At Hare’s Gap, the first major peak awaits, Slieve Bearnagh, first passing the North Tor before reaching the summit quickly followed with the technical ascent of Slieve Meelmore. The Mourne Wall becomes a key feature of the race and for the first time the runners follow its line for just 0.4km before veering right and descending towards The Mourne Way path.

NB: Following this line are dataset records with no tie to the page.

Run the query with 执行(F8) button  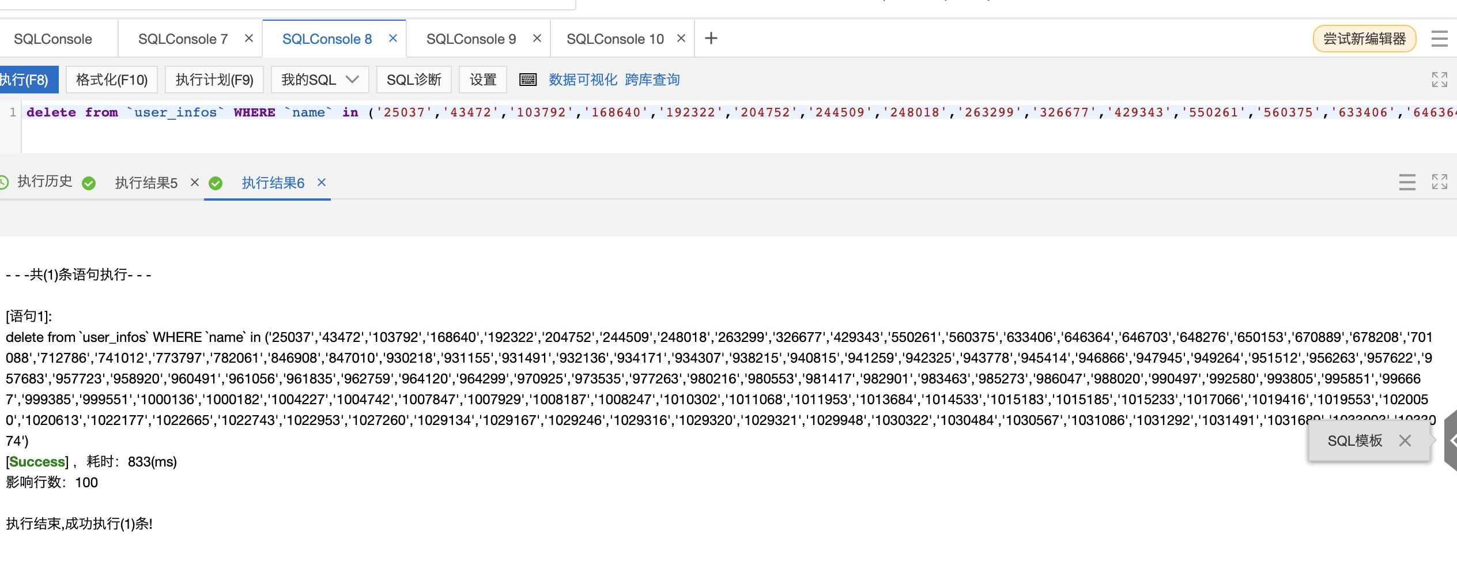point(25,80)
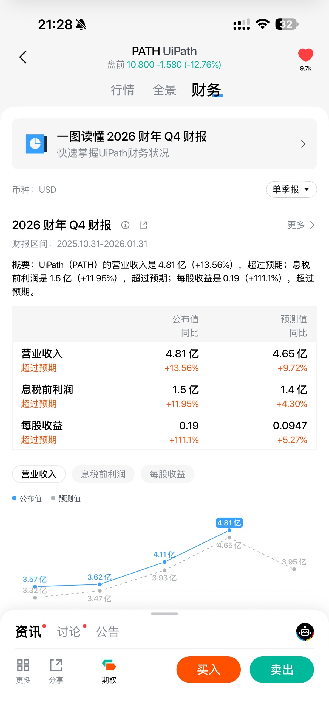This screenshot has width=329, height=716.
Task: Tap the 分享 share icon
Action: [56, 665]
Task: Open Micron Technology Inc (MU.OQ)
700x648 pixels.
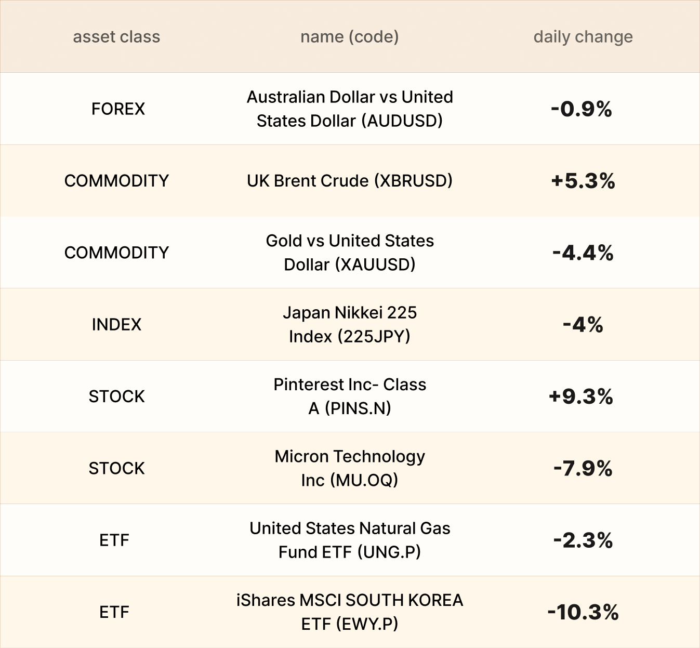Action: pos(350,468)
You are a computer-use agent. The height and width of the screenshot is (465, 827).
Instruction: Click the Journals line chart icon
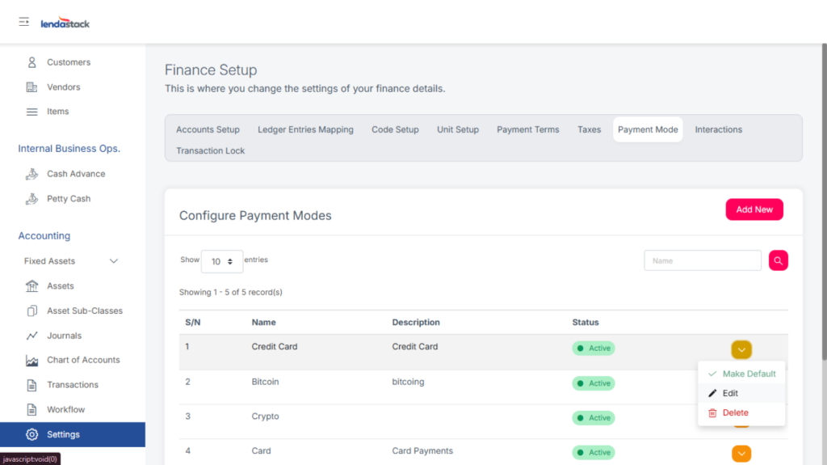pos(32,336)
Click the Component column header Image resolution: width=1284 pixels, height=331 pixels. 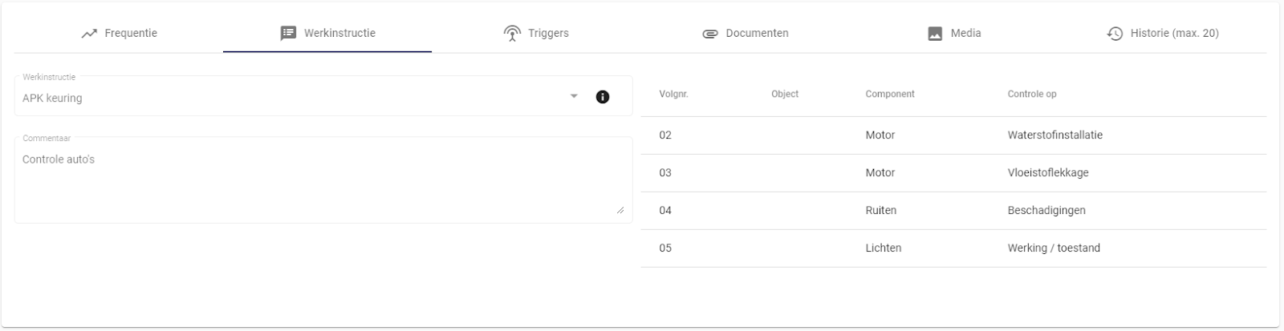pos(889,94)
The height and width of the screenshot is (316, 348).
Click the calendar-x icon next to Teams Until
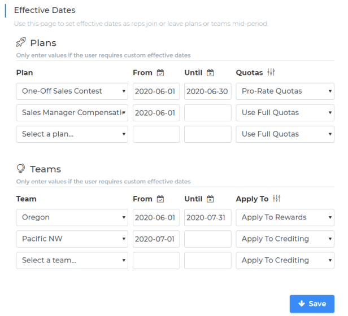pos(210,199)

Fofany Dam precludes the only road section of the course which leads to the Mourne Wall and the style between Ott and Slieve Loughshannagh. The climbs and summits come thick and fast now; Slieve Loughshannagh, Slieve Meelbeg and the course continues to follow the Mourne Wall leading to a repeated climb of the technical and challenging Slieve Meelmore, this time in the opposite direction. The toughest climb of the day follows, Slieve Bearnagh.

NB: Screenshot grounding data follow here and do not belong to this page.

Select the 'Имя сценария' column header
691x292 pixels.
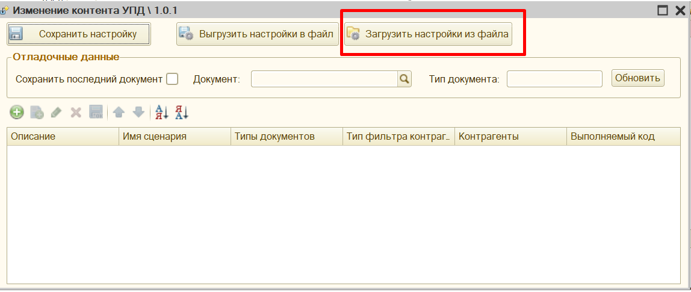(x=175, y=137)
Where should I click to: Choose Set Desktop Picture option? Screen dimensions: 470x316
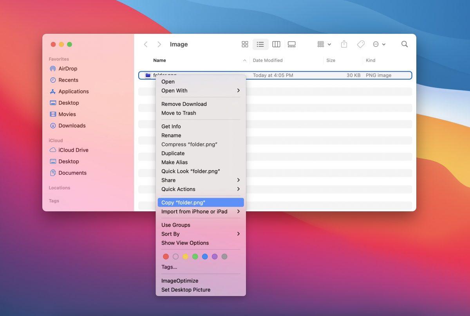click(186, 290)
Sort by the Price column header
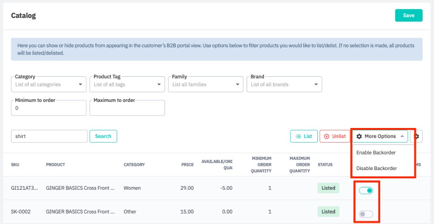This screenshot has width=434, height=224. click(187, 165)
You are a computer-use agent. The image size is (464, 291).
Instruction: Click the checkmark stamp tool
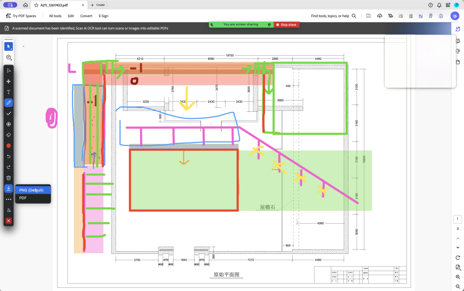coord(9,114)
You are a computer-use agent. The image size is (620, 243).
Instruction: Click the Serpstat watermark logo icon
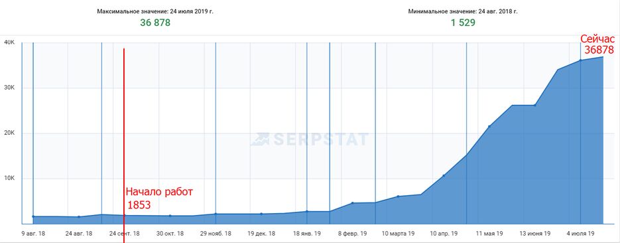[260, 139]
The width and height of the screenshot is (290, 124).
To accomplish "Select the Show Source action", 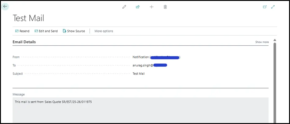I will pyautogui.click(x=74, y=31).
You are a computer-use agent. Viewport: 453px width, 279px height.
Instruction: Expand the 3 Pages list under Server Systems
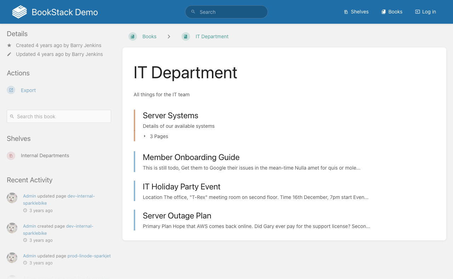coord(156,136)
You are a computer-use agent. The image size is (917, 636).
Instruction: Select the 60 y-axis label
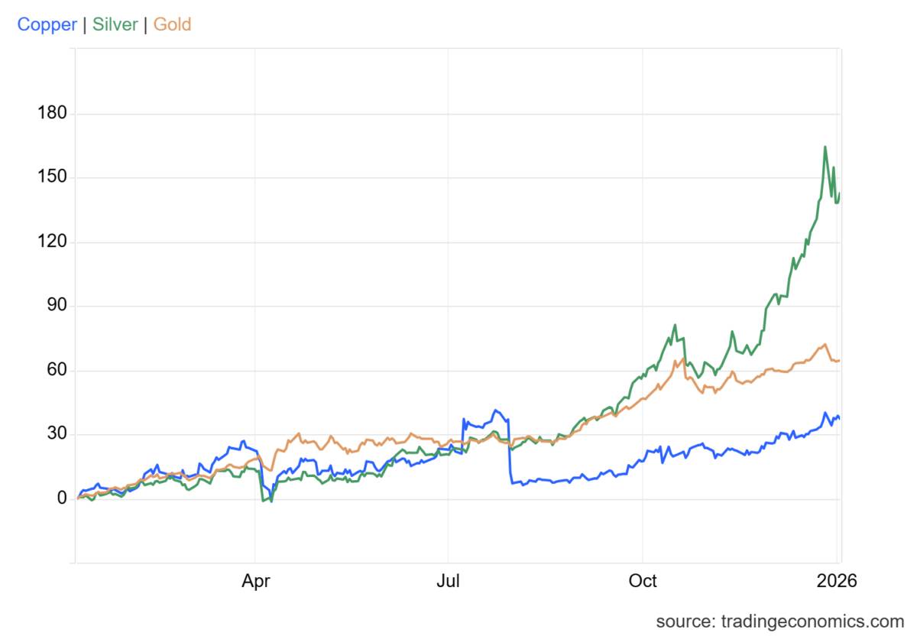coord(55,371)
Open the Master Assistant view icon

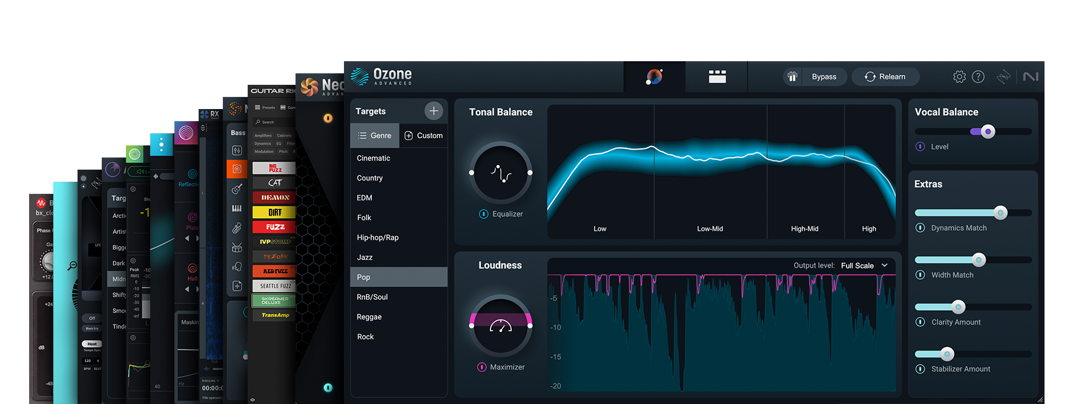[x=654, y=77]
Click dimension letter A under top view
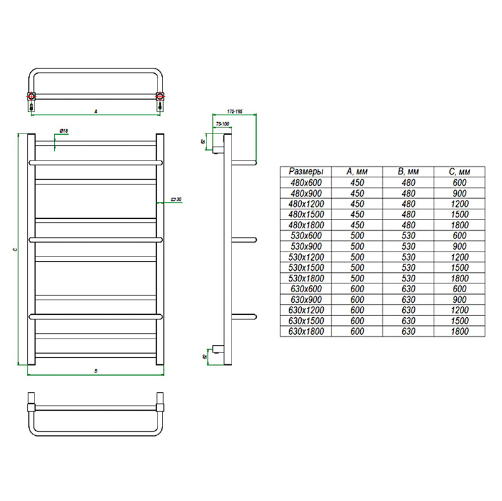The height and width of the screenshot is (501, 502). tap(95, 110)
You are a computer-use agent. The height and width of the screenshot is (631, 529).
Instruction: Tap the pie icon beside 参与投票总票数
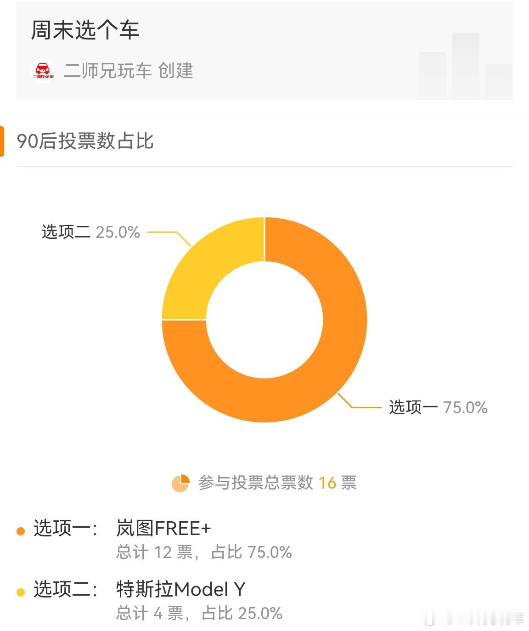coord(180,483)
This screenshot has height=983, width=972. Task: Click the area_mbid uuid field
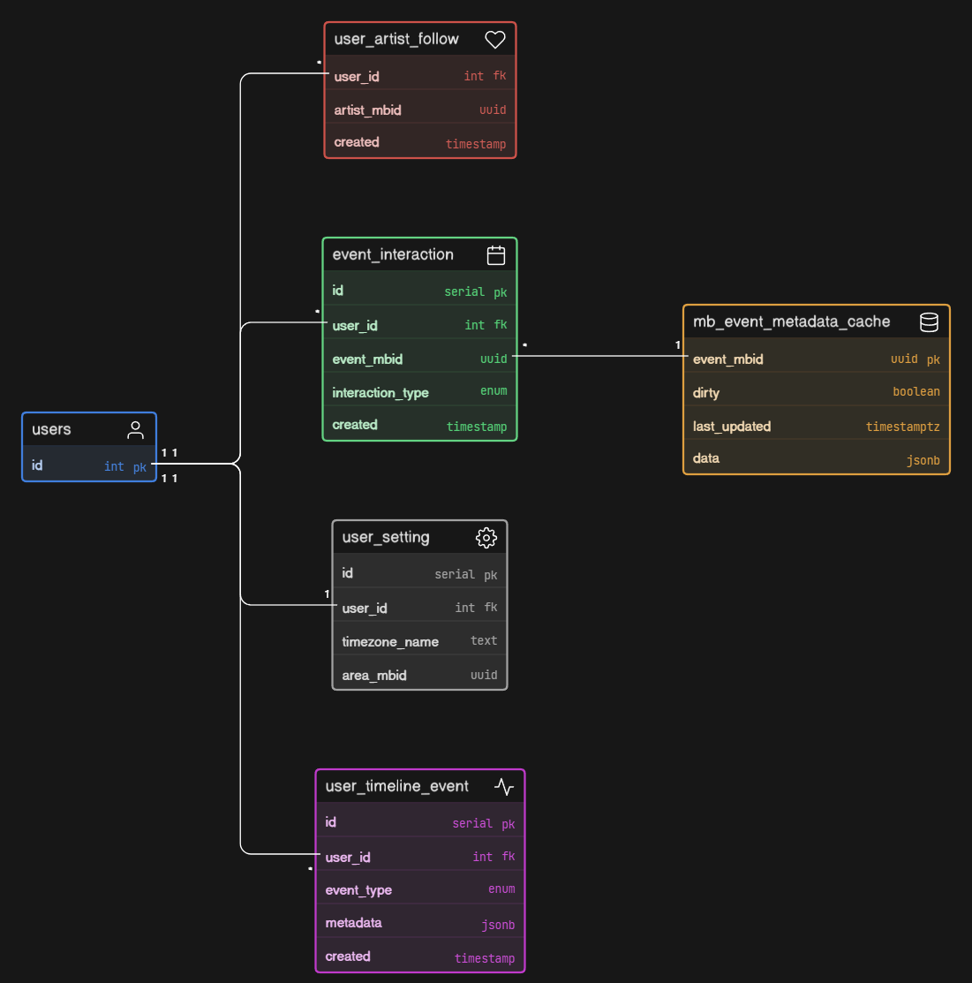pyautogui.click(x=419, y=676)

Passing around the North Tor it is downhill towards Hare’s Gap and a steep climb next to the Mourne Wall towards Slievenaglogh and Slieve Commedagh, Northern Ireland’s second highest mountain. It is ironic that Slieve Commedagh should lead into Slieve Donard and the highest point of the race. On a clear day, the views are magnificent out over the sea, inland towns and villages are visible and of course, the Mourne Mountains. From the summit, it’s all downhill to the finish via the rocky Glen River Path and a fire road that leads into Donard Park and the finish.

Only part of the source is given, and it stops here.